Axel Freimuth (born 27 October 1957) is a German physicist. On 1 April 2005 he succeeded the mathematician Tassilo Küpper as Rector of University of Cologne. His initial appointment was for a term of four years but this has subsequently been extended.

Early life and education 
Freimuth was born in Duisburg. He studied Physics at the University of Cologne, receiving his doctorate and 1989 and his post-doctoral habilitation in 1994. His dissertations were titled as follows:  
 1989 Über die Transporteigenschaften valenzinstabiler Verbindungen
 1994 Transporteigenschaften im gemischten Zustand der Hochtemperatur-Supraleiter
While a student he also took work as a supply teacher at the comprehensive school in Cologne-Chorweiler and further supplemented his income by working as a truck driver, although in a later interview he insisted that during those years he never lost sight of his core academic goals.

Career 
In 1996 Freimuth accepted an invitation to transfer to Karlsruhe (KIT) as a professor of physics at the university Physics Institute.
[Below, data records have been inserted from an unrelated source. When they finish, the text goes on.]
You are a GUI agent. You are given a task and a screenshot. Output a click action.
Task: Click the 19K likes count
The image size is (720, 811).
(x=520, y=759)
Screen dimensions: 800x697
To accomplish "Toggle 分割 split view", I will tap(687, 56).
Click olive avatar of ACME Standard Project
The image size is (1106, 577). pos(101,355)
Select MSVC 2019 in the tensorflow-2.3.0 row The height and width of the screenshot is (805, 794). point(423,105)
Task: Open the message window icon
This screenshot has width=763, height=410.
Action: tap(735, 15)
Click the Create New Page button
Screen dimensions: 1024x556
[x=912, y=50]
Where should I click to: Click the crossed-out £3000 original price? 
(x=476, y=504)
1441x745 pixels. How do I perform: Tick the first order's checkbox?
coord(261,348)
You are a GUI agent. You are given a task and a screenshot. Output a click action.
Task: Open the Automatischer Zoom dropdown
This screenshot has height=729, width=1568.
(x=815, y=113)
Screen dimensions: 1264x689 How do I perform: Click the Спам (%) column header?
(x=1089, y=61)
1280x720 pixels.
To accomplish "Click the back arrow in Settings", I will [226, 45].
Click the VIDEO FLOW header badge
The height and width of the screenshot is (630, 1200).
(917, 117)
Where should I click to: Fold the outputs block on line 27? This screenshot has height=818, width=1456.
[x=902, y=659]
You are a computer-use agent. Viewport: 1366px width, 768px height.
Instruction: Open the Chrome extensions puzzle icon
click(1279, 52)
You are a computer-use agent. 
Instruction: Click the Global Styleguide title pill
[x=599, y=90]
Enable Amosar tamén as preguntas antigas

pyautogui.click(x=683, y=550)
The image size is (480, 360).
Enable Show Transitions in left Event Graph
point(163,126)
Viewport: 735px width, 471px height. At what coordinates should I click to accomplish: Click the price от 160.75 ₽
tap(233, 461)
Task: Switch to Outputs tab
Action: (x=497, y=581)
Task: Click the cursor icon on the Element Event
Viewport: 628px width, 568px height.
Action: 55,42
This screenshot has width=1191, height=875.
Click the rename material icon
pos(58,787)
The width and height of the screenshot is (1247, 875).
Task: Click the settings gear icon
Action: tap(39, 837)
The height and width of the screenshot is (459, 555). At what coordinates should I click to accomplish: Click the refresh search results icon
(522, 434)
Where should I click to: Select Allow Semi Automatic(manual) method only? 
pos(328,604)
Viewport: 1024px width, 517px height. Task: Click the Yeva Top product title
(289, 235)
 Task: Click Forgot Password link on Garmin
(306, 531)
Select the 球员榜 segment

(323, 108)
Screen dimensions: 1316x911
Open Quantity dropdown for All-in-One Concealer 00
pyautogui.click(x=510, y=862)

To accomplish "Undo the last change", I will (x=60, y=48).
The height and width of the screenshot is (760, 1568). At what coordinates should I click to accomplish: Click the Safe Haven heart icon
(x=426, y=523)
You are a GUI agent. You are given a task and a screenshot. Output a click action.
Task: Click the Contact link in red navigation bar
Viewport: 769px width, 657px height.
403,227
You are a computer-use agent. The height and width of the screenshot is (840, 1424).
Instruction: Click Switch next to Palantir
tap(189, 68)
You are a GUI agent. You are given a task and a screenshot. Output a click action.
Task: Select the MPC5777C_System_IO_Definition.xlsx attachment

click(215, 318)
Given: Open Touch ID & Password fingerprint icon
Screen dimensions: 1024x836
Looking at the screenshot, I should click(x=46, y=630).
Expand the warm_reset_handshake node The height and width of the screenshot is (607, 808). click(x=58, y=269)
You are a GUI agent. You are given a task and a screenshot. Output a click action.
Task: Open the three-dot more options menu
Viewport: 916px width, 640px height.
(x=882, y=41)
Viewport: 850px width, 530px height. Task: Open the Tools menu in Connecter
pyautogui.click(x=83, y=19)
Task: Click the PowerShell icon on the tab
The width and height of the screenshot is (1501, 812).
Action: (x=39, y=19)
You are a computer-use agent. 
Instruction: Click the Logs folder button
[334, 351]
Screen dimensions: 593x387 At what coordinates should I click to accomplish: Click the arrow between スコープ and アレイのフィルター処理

However, in 1998 he was tempted back to Cologne, accepting a "C-4 professorship" in experimental solid state physics. His principal areas of research within the field of solid state physics include superconductivity, magnetism and electronic strongly correlated matter.

Freimuth was chair of the University Physics Group between April 2000 and 2003. In 2002 he undertook a research stay at the University of British Columbia  in Vancouver.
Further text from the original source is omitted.